* _What you have to do_
All lines of the data shown below should be output exactly as they stand.

* _Exercise data_
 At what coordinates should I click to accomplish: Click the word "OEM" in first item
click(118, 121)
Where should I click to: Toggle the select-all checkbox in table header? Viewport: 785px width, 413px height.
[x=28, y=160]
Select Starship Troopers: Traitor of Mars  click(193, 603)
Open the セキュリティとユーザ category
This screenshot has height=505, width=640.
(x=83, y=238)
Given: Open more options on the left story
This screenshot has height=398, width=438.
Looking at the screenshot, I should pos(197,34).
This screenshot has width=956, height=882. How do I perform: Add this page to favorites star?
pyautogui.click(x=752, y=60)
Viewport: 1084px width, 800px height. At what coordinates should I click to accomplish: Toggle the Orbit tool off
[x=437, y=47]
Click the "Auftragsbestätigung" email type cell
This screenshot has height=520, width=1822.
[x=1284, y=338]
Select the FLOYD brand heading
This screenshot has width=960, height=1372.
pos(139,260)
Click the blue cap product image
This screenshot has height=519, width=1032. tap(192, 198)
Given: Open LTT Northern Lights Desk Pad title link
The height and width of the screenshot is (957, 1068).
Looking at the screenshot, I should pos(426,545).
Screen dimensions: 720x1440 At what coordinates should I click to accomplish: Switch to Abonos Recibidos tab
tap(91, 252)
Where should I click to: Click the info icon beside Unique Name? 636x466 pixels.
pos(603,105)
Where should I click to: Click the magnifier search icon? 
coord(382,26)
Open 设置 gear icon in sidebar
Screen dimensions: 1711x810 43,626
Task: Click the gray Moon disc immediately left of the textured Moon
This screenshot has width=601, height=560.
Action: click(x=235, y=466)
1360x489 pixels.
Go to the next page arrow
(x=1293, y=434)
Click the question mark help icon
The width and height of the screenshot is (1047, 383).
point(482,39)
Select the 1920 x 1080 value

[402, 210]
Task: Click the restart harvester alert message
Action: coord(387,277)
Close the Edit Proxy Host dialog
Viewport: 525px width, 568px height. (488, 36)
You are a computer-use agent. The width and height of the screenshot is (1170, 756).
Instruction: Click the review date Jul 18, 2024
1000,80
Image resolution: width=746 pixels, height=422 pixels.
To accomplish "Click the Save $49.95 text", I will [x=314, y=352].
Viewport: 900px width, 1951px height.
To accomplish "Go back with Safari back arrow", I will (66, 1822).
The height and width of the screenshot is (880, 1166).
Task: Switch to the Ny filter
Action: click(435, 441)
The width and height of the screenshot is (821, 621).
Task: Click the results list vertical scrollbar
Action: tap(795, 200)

* _Task answer_
 At what coordinates should I click to accomplish: Click the word "OEM" in first item
click(118, 121)
Where should I click to: Toggle the select-all checkbox in table header? Viewport: 785px width, 413px height.
[x=28, y=160]
Select Starship Troopers: Traitor of Mars  click(193, 603)
Open the セキュリティとユーザ category
This screenshot has height=505, width=640.
(x=83, y=238)
Given: Open more options on the left story
This screenshot has height=398, width=438.
Looking at the screenshot, I should pos(197,34).
This screenshot has width=956, height=882. How do I perform: Add this page to favorites star?
pyautogui.click(x=752, y=60)
Viewport: 1084px width, 800px height. At what coordinates should I click to accomplish: Toggle the Orbit tool off
[x=437, y=47]
Click the "Auftragsbestätigung" email type cell
This screenshot has height=520, width=1822.
[x=1284, y=338]
Select the FLOYD brand heading
This screenshot has width=960, height=1372.
pos(139,260)
Click the blue cap product image
This screenshot has height=519, width=1032. tap(192, 198)
Given: Open LTT Northern Lights Desk Pad title link
The height and width of the screenshot is (957, 1068).
Looking at the screenshot, I should pos(426,545).
Screen dimensions: 720x1440 At what coordinates should I click to accomplish: Switch to Abonos Recibidos tab
tap(91, 252)
Where should I click to: Click the info icon beside Unique Name? 636x466 pixels.
pos(603,105)
Where should I click to: Click the magnifier search icon? 
coord(382,26)
Open 设置 gear icon in sidebar
Screen dimensions: 1711x810 43,626
Task: Click the gray Moon disc immediately left of the textured Moon
This screenshot has width=601, height=560.
Action: click(x=235, y=466)
1360x489 pixels.
Go to the next page arrow
(x=1293, y=434)
Click the question mark help icon
The width and height of the screenshot is (1047, 383).
point(482,39)
Select the 1920 x 1080 value

[402, 210]
Task: Click the restart harvester alert message
Action: coord(387,277)
Close the Edit Proxy Host dialog
Viewport: 525px width, 568px height. (488, 36)
You are a computer-use agent. The width and height of the screenshot is (1170, 756).
Instruction: Click the review date Jul 18, 2024
1000,80
Image resolution: width=746 pixels, height=422 pixels.
To accomplish "Click the Save $49.95 text", I will [x=314, y=352].
Viewport: 900px width, 1951px height.
To accomplish "Go back with Safari back arrow", I will (66, 1822).
The height and width of the screenshot is (880, 1166).
Task: Switch to the Ny filter
Action: click(435, 441)
The width and height of the screenshot is (821, 621).
Task: Click the results list vertical scrollbar
Action: tap(795, 200)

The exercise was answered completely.